2022 – 2032 has been declared by the United Nations General Assembly as the International Decade of Indigenous Languages, to draw attention to the critical status of many Indigenous languages around the world and to promote action, preservation and retention. Language is central to culture, and music, storytelling, dance and songlines are ways in which language can be shared, celebrated and documented.  


Tony ‘Soru' Subam, Sanguma lead singer and founding Wantok board member -©JaimeMurcia

The rich, historical multimedia art installation, ‘a Bit na Ta’ (Rabaul, PNG) tells the story, from a Tolai perspective, about a century of war, colonisation, missionary influence and independence – but more importantly celebrates cultural resilience and pride in the Tumbuan society. ‘A Bit na Ta’ was first exhibited at QAGOMA in 2016 and in 2019 returned to Rabaul, projected on the side of trucks in crowded markets with young children and adults alike pointing out their family members with laughter and a palpable sense of pride. 

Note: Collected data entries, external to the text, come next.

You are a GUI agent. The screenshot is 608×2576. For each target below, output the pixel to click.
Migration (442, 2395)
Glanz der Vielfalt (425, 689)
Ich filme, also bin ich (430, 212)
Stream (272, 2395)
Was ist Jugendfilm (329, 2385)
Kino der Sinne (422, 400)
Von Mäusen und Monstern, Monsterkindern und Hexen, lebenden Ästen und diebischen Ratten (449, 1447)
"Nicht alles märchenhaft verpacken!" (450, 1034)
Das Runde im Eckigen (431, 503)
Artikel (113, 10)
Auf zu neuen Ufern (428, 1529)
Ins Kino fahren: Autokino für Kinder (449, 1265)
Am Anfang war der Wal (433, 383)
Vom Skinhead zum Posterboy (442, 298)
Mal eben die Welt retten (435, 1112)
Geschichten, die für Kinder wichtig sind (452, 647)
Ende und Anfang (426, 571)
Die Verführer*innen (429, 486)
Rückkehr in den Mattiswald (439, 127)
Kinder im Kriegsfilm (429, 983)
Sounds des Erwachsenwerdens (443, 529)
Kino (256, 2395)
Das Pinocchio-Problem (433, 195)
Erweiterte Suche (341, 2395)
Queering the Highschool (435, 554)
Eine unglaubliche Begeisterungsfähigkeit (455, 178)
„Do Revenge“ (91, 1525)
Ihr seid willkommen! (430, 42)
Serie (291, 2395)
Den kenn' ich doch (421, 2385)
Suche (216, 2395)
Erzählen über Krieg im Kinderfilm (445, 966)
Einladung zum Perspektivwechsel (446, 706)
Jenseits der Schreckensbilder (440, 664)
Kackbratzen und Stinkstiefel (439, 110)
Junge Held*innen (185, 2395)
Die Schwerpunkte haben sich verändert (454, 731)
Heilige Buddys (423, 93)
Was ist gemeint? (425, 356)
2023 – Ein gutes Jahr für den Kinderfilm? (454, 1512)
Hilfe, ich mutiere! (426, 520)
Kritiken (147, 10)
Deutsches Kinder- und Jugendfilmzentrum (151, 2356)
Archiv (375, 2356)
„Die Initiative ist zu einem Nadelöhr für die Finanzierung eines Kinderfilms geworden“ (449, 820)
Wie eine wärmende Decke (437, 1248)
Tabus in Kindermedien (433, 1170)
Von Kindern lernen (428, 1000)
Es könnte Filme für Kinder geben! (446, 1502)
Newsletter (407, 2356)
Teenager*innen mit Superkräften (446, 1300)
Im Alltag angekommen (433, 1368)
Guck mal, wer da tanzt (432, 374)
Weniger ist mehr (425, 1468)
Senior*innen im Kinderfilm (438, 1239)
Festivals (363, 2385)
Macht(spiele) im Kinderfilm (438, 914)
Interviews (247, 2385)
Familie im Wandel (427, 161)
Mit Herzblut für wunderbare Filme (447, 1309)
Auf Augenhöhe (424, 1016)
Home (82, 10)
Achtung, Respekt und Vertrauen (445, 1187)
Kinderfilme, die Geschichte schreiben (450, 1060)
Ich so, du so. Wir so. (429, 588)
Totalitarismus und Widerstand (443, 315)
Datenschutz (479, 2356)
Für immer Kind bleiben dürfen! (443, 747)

Song for Elijah’ featured artists including Archie Roach, Emma Donovan, Jida Gulpilil, Tjimba Possum Burns, David Leha, Illana Atkinson, James Henry, and myself all gathered together by Wantok artist Kutcha Edwards to raise money for the family of Elijah Doherty who lost his life in an injustice near Kalgoorlie in 2016.

Wantok Musik is one of a kind. We have quietly, but assuredly, practised our own form of cultural diplomacy over many years. We are proud of our artists, our achievements and the many connections we have made. Our brief is broad, but in many ways simple.  In the words of my friend and mentor Tony Soru Subam:

“Music is what we all share. It’s our history, our lore, it’s our future, our education, it’s our hurts, it’s our joys, it’s our injustices, our struggles, it’s our future, our love, and our hope. This is how it is for all cultures, this is common, and it’s through music that we hear, share and learn these things. Music can and has crossed every cultural barrier imaginable and will continue to do so. There may be different sounds, different beats, different instruments, but we are singing the same things, we are talking with a common language – with one talk.”